◆ TASK INSTRUCTIONS ◆
State how many lines of the records contain the string "agent", and give no other information.

◆ RECORDS SHOWN ◆
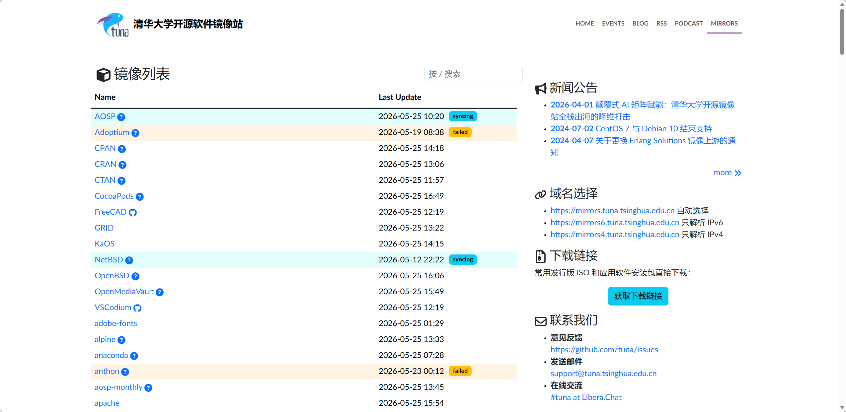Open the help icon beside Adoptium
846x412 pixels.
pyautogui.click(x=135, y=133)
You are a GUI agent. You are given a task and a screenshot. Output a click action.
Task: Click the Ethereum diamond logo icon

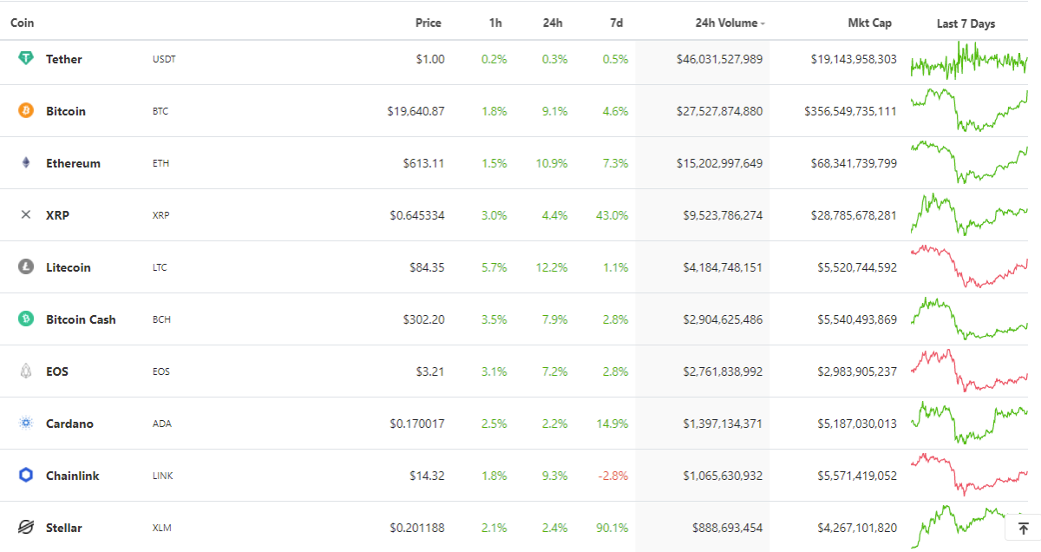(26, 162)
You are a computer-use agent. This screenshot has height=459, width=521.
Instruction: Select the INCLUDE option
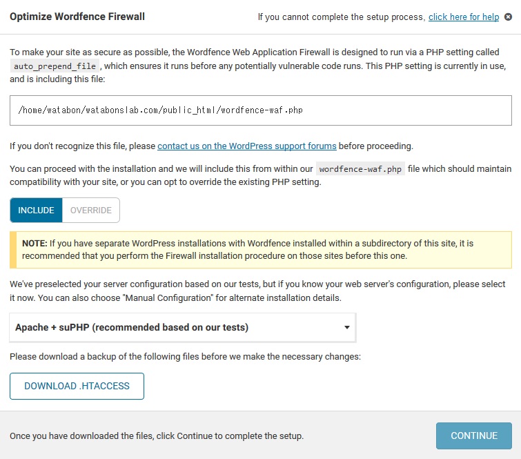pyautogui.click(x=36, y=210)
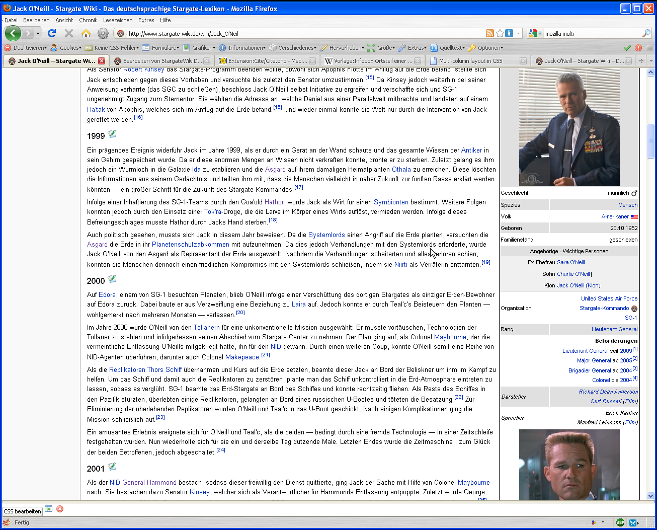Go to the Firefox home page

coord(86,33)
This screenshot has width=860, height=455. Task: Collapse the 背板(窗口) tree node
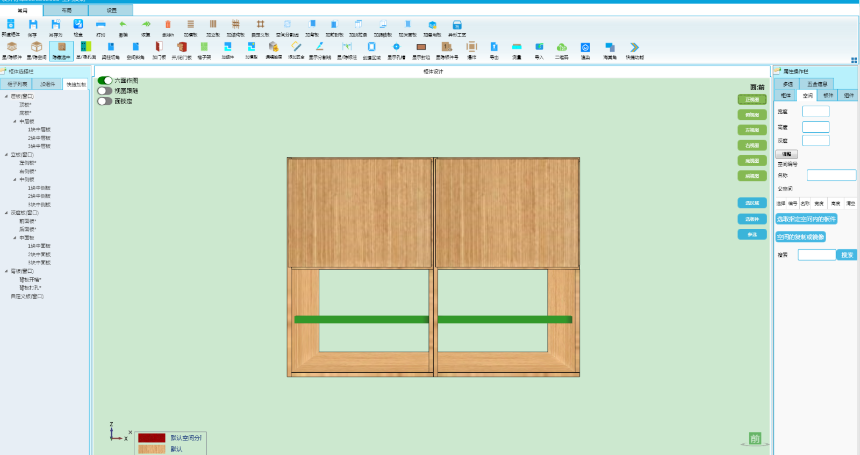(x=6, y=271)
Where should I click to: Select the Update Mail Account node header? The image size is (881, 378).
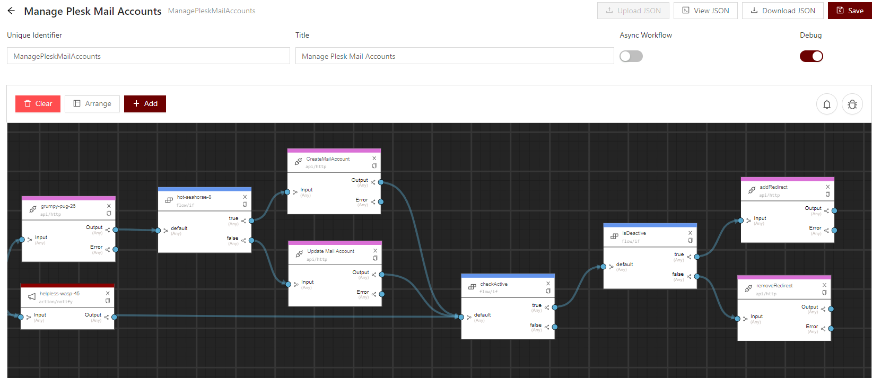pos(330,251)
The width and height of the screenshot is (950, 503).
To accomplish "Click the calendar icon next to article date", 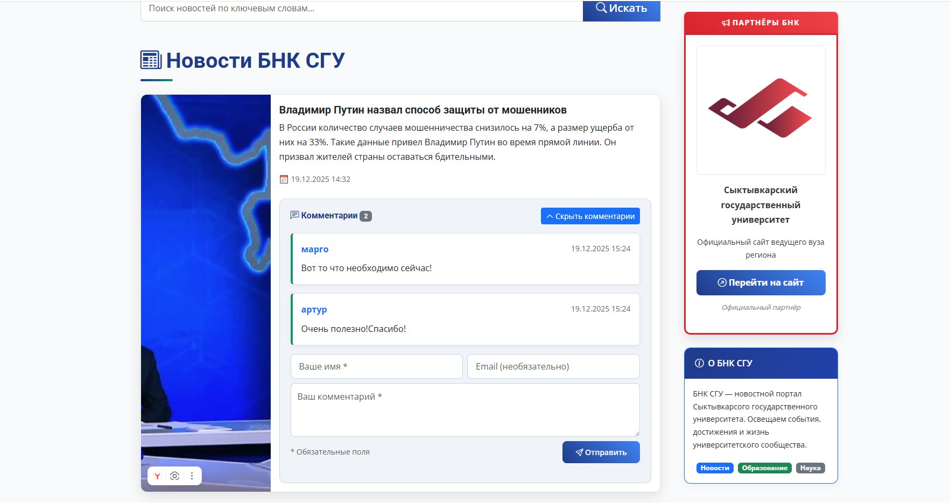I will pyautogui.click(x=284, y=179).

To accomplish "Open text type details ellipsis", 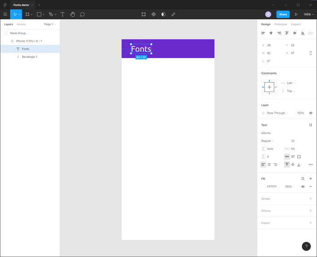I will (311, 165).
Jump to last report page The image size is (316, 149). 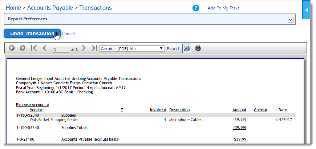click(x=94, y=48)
* * *
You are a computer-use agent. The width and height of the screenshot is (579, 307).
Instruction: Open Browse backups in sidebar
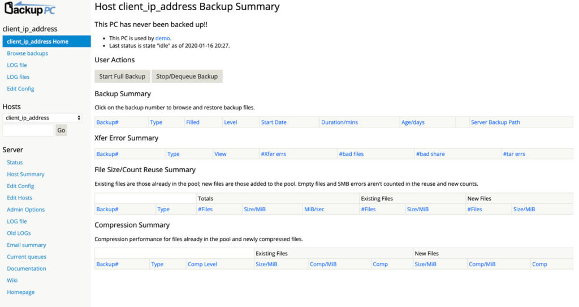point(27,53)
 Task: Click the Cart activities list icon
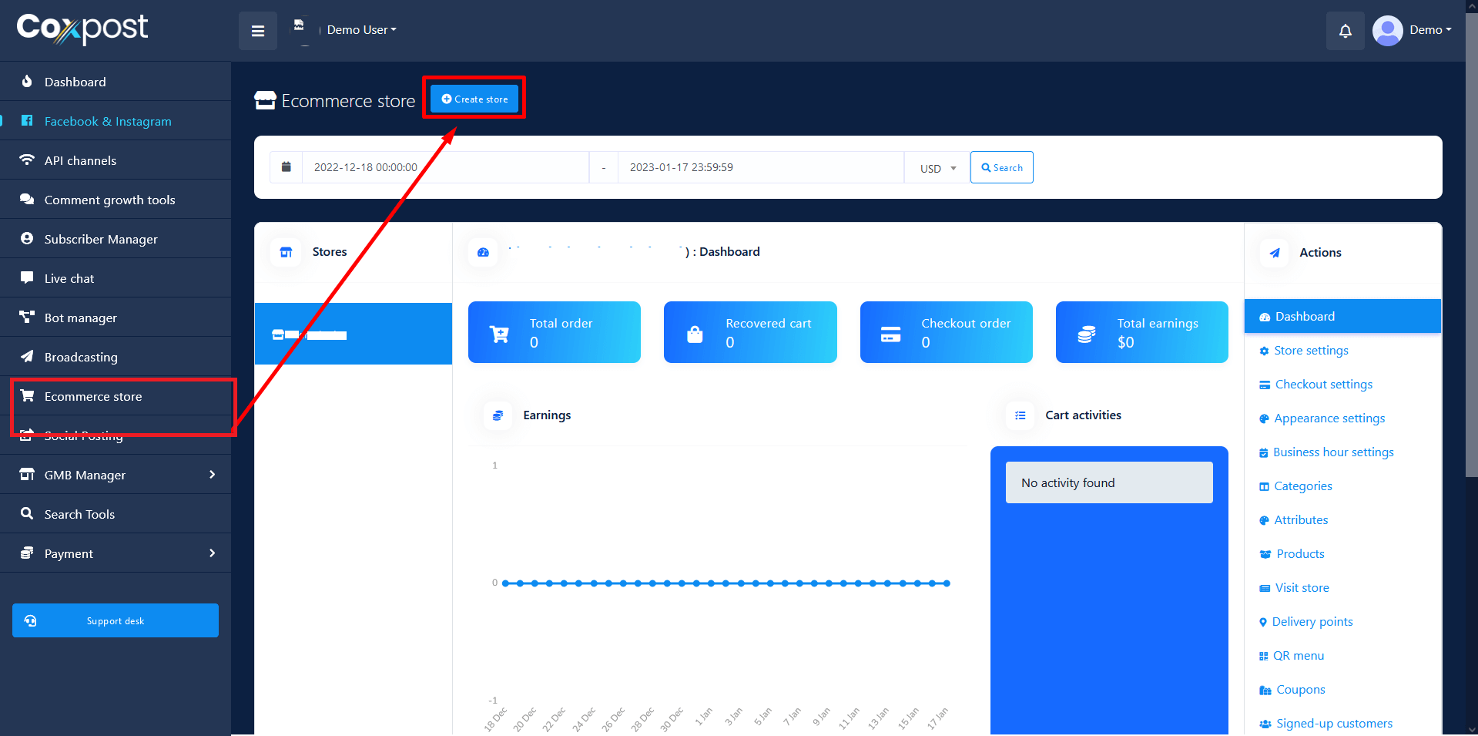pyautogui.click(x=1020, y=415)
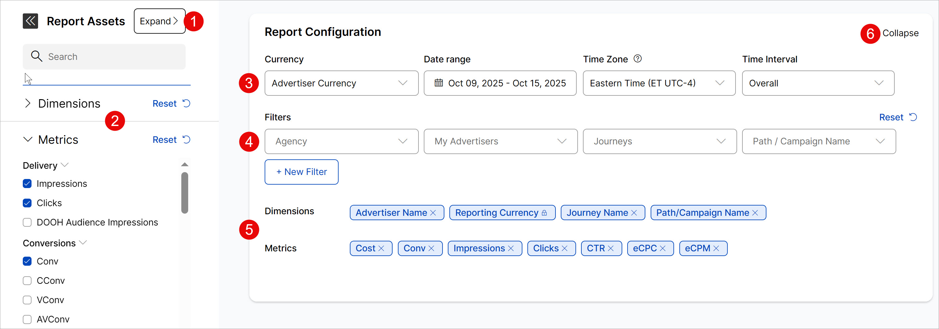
* * *
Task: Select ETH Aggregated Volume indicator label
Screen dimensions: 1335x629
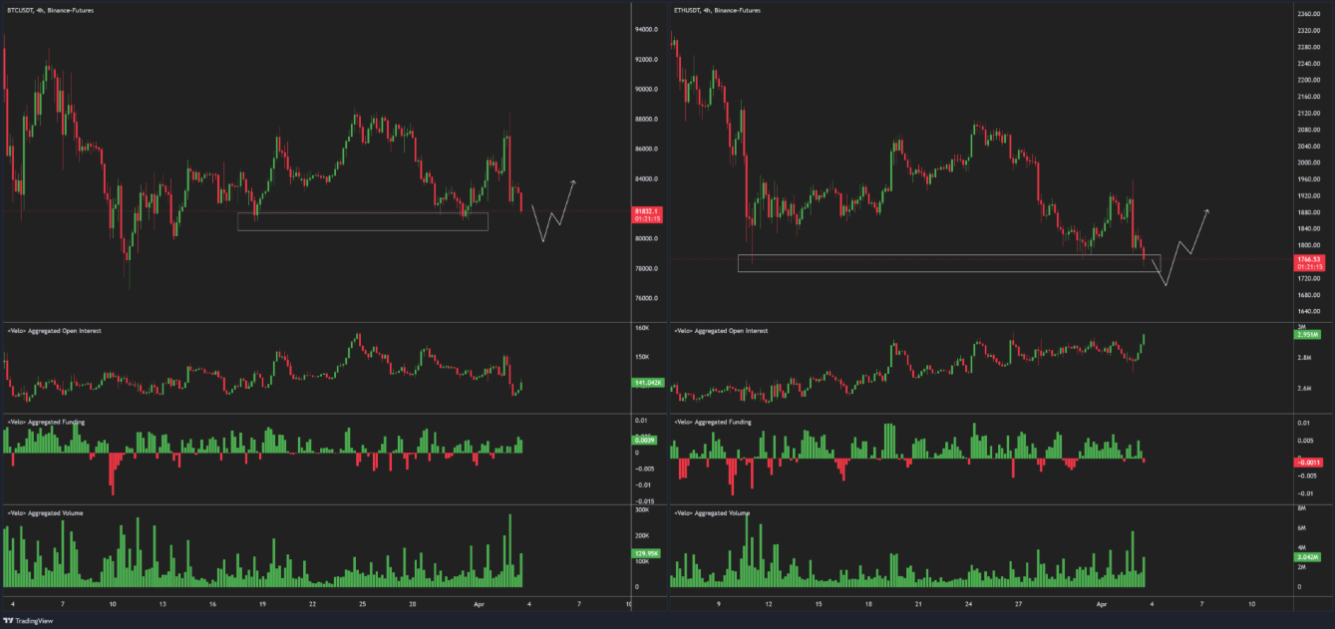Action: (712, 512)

◆ RESPONSE BOX ◆
3